ジュネーブ・モーターショーで国際披露される新型『M3』はよりいっそう熟成の度合いを増し、4世代にわたるM3の歴史の中で、最強かつもっとも個性的なクルマになった。BMWのMディビジョンが開発した“ジュニア・スーパーカー”の詳細を本誌特派員グレッグ・ケーブルが報告する。
まずはじめに断わっておくが、新型M3はそのふくらんだボンネットの下にV8エンジンを搭載していない。なぜなら、M3の開発は34カ月前に始まっているが、栄光の直6エンジンは1991年に3.0リットル仕様が登場以来、ドライバーの血中アドレナリン濃度を高めるのに不可欠な存在になっているからだ。

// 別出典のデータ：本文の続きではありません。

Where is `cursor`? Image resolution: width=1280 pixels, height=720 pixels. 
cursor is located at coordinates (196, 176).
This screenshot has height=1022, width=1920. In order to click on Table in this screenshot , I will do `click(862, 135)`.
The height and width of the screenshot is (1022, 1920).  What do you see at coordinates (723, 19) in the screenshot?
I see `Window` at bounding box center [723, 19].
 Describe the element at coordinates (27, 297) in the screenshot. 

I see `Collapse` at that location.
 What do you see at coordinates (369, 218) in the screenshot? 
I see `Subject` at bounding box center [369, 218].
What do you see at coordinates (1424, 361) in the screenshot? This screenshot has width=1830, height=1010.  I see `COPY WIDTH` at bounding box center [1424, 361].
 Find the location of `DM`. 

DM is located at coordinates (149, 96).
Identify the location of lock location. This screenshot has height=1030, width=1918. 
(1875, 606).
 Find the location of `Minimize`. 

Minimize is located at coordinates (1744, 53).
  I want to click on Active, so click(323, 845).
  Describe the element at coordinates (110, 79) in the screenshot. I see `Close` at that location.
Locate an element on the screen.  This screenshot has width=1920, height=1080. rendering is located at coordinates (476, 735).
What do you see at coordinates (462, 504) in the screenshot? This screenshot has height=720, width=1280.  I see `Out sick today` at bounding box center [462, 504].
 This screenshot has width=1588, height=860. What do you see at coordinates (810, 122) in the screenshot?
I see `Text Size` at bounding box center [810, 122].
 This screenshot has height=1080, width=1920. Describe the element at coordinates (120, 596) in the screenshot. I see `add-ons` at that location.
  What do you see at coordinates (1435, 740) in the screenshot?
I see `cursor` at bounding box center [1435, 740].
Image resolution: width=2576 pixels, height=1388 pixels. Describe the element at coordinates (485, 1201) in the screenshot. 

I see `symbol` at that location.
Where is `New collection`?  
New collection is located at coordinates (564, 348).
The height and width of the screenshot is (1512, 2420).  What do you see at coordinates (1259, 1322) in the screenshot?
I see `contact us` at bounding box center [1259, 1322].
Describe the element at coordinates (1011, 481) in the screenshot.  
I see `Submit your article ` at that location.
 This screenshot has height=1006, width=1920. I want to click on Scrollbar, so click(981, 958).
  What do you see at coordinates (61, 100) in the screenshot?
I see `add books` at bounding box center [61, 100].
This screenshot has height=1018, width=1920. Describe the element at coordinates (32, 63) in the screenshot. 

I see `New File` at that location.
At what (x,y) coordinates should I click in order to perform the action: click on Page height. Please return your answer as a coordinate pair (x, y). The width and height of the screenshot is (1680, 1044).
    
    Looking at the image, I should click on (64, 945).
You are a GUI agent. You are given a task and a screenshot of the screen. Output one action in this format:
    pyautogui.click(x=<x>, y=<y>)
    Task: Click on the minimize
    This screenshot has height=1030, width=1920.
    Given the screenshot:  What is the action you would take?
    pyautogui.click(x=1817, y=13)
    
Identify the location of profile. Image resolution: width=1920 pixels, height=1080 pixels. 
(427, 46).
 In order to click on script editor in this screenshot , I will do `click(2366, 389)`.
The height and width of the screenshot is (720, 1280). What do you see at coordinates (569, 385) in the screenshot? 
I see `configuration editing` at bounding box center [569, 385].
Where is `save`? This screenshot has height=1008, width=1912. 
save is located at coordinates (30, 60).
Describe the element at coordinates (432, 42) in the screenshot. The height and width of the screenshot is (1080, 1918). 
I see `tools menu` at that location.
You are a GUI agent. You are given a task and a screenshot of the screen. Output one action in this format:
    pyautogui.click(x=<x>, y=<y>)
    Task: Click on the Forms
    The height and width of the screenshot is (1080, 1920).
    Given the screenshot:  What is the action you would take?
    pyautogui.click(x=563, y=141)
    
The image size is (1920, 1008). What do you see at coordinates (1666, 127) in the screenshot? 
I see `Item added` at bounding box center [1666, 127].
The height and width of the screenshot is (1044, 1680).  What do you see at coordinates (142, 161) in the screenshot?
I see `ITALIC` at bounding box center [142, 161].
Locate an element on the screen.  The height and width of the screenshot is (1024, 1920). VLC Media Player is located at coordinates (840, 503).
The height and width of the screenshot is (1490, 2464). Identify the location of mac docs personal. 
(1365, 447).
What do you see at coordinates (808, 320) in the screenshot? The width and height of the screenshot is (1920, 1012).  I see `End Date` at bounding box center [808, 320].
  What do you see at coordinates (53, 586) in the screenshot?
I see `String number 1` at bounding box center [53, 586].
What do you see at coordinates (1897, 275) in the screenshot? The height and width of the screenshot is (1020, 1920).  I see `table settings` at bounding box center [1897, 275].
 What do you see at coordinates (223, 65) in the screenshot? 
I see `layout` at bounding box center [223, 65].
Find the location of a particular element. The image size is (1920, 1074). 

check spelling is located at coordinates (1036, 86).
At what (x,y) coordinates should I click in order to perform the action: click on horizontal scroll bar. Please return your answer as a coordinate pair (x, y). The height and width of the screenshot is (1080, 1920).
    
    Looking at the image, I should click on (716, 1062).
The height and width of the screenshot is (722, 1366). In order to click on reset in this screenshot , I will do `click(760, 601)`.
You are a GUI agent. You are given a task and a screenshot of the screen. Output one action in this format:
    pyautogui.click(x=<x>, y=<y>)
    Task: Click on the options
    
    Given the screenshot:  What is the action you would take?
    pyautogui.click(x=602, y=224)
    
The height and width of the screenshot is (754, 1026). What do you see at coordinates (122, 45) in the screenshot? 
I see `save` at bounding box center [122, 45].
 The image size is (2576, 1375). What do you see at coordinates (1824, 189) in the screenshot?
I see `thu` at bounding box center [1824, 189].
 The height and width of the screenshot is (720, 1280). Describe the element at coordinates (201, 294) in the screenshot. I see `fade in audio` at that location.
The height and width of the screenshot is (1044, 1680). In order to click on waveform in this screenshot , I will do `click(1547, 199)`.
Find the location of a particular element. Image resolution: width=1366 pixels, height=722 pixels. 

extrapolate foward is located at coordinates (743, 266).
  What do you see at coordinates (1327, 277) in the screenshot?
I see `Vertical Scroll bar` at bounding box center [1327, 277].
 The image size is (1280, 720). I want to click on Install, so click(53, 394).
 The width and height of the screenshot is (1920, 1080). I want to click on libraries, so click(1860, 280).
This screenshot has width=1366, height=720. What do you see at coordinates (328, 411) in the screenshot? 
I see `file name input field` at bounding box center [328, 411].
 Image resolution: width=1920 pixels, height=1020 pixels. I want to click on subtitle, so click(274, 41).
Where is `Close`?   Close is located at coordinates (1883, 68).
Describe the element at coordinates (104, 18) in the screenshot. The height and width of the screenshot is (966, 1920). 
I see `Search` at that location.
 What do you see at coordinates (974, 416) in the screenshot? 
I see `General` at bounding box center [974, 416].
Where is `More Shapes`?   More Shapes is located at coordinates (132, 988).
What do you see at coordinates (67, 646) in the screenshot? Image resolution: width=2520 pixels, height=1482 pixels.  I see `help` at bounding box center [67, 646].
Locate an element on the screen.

BMWがM3のために、レース・シーンから血筋を受け継いだエンジンをあきらめたということではない。「もちろん『M5』と同じV8も検討した。プロトタイプも作っている」とBMW Mのヘッド、アドルフ・プロメスバーガーは証言する。
「しかし結局のところ我々は直6にこだわった。最も安価な選択というのではないが最も妥当な選択だ」 その通り、正しい決断だ。95年前後には高回転6気筒エンジンは熟成のピークに到達したと評価されるが、BMWはさらにパフォーマンスの強化に努めた。
新型M3の出力増強はわずかだ。加速もまたしかり。公式発表では、0-60マイル/h(96km/h)加速において新型M3はM5よりも速い。0.1秒だけ。しかしこの意味は大きい。この結果、新型M3は史上最速のMカーとなったのだ。
1986年デビューの195PS M3以来、このシリーズの4代目となる新型は現行3シリーズをベースにする。スピード、敏捷性、レスポンスを得るため、すべての部品がレーシングカーのようにチューンされている。スペックを見る限りは、もうすでにレーシングカーだ……。